SECÇÃO DO DOCUMENTO:
O Vinho de Colares está-me na memória. Não que o tenha bebido muito, mas porque foi dos primeiros que me deixaram beber, dos primeiros a impressionar-me e dos que mais me impressionaram.
É um facto que a juventude é impressionável, mas não fui o primeiro a fascinar-me com o Vinho de Colares nem o único. Antes de mim e a par, outras pessoas têm um fascínio e uma nostalgia. A fama e a grandiosidade levaram a que o importante professor Ferreira Lapa, referência ainda hoje no campo da vitivinicultura, a afirmar: «é um vinho que possui todos os requisitos e qualidades dos vinhos tintos de Medoc, é o vinho mais francês que possuímos». Eça de Queiroz foi outro apreciador destes néctares. Contudo, vivo quase no tempo errado para o beber. Quase, porque há ainda disponível no mercado umas tantas garrafas de anos apontados como anteriores à decadência da região. Quase, porque julgo haver motivos de esperança.

LINHAS FORNECIDAS:
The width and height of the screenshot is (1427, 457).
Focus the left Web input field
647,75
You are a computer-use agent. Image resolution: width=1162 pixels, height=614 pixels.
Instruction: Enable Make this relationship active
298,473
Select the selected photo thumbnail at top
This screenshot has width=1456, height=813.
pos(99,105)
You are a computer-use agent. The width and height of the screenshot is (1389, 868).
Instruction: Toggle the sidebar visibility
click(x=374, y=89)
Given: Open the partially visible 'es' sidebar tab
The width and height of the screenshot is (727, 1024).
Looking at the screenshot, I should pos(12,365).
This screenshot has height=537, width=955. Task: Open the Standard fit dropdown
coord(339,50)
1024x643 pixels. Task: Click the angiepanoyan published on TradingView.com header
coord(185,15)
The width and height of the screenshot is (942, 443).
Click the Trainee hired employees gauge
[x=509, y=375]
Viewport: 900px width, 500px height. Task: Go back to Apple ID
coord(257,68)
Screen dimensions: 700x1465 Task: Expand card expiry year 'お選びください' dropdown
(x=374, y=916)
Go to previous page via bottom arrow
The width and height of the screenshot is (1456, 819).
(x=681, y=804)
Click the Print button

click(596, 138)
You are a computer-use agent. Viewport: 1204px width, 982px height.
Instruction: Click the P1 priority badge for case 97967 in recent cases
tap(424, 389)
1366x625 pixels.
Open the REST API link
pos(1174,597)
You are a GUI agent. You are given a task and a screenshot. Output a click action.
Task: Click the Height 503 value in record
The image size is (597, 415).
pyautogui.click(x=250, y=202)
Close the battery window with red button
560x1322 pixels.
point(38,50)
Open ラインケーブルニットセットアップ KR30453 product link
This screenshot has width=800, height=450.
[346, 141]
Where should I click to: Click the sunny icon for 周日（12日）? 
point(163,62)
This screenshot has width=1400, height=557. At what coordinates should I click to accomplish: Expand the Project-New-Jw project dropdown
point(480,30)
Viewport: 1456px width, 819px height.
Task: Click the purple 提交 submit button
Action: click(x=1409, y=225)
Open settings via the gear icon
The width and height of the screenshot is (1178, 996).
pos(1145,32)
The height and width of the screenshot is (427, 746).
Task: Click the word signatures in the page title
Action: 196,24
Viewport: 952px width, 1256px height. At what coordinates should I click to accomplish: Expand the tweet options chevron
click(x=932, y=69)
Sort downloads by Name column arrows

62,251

OBJETIVO DO EXERCÍCIO: Transcreva do texto sobre o Vinho de Colares o trecho que vai de "O Vinho de Colares está-me" até "mais me impressionaram.", inclusive.

TAREFA CONCLUÍDA:
O Vinho de Colares está-me na memória. Não que o tenha bebido muito, mas porque foi dos primeiros que me deixaram beber, dos primeiros a impressionar-me e dos que mais me impressionaram.